Salah Paham

1K 59 1
                                    

"Jangan pergi"

"Kumohon tetap disini"
Kataku mencegahnya pergi dari balkon dengan memeluk pingangnya erat dari belakang.

"Aku tau mas memang belum ada rasa sayang padaku, tapi aku mohon beri aku kesempatan lebih lama lagi untuk membuat mas nyaman sama aku."

"Ca"
Panggil suamiku itu mendayu dan ingin melepas tanganku yang sedang memeluk pingangnya.

"Mas, dengerin Caca dulu. Mungkin mas pasti berpikir orangtua kita punya pikiran ortodoks seperti itu, seenak jidatnya jodohin kita. Caca awalnya juga mikir kaya gitu mas tapi seiring berjalannya waktu aku mikir lagi mungkin memang ini jalan yang terbaik untukku."

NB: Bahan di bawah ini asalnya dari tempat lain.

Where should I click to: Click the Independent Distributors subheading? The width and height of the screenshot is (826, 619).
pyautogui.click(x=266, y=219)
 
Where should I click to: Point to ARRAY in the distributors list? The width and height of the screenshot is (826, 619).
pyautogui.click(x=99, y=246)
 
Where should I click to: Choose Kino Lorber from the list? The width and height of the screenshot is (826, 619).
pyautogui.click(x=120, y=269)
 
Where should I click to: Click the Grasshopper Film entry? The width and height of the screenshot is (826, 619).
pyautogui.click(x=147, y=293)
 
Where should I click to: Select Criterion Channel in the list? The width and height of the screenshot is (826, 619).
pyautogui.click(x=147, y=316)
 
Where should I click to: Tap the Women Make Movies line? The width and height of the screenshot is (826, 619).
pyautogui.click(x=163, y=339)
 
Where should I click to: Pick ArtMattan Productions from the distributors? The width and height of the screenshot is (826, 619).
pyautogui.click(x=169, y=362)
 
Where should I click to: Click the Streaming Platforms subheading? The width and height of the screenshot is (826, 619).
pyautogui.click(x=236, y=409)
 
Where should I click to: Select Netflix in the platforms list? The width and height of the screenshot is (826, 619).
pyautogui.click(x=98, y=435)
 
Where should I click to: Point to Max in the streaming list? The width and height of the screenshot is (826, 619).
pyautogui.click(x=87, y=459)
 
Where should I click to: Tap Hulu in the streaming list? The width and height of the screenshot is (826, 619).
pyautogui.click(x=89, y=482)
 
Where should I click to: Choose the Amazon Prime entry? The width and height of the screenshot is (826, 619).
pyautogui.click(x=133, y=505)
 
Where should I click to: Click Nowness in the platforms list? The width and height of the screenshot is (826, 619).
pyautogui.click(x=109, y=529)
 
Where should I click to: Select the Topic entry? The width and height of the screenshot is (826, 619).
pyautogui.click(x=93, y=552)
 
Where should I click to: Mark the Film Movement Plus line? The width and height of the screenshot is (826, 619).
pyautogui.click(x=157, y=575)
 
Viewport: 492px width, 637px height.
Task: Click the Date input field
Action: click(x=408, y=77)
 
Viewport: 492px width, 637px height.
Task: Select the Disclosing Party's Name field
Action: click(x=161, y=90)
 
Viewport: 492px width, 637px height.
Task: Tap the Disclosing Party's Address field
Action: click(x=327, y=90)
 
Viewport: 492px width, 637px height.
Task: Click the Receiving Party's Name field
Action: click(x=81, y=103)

"Tolong jangan pernah berpaling apalagi berniat untuk menjadi asing. Aku tau kok Mas, di bumi ada jutaan wanita yang siap merebutmu kapan saja dariku. Begitupun sebaliknya, selain kamu masih banyak pria yang bisa mencuri perhatianku, bukannya aku terlalu percaya diri, tapi memang ini fakta, bahkan temanmu ada yang terang-terangan ngajak aku nikah padahal udah tau statusku istri temannya. Tetapi aku mengabaikan mereka hanya karna aku memilih dirimu. Karena itu, agar segala kisah ini tetap utuh, bisakah kita saling menguatkan diri untuk tetap tangguh? Aku masih ingin kamu yang akan menemaniku menghabiskan secangkir teh di kala senja datang."

"Please jangan pergi"
Ucapku sambil terisak kali ini.

"Kalau aku boleh jujur, aku udah bener-bener jatuh sama mas Ian, aku udah ada rasa tertarik sama mas waktu aku SMA, tapi... tapi aku mikirnya gak akan bisa terbalas jadi aku tepis jauh-jauh saat itu. Tapi kalau untuk sekarang gak bisa aku tepis jauh-jauh lagi... aku udah mentok sayangnya sama kamu mas."

"Caca..."
Mas Ian memanggilku dengan suaranya yang tegas dan mencoba melepaskan tanganku lagi yang masih setia memeluk pinggangnya.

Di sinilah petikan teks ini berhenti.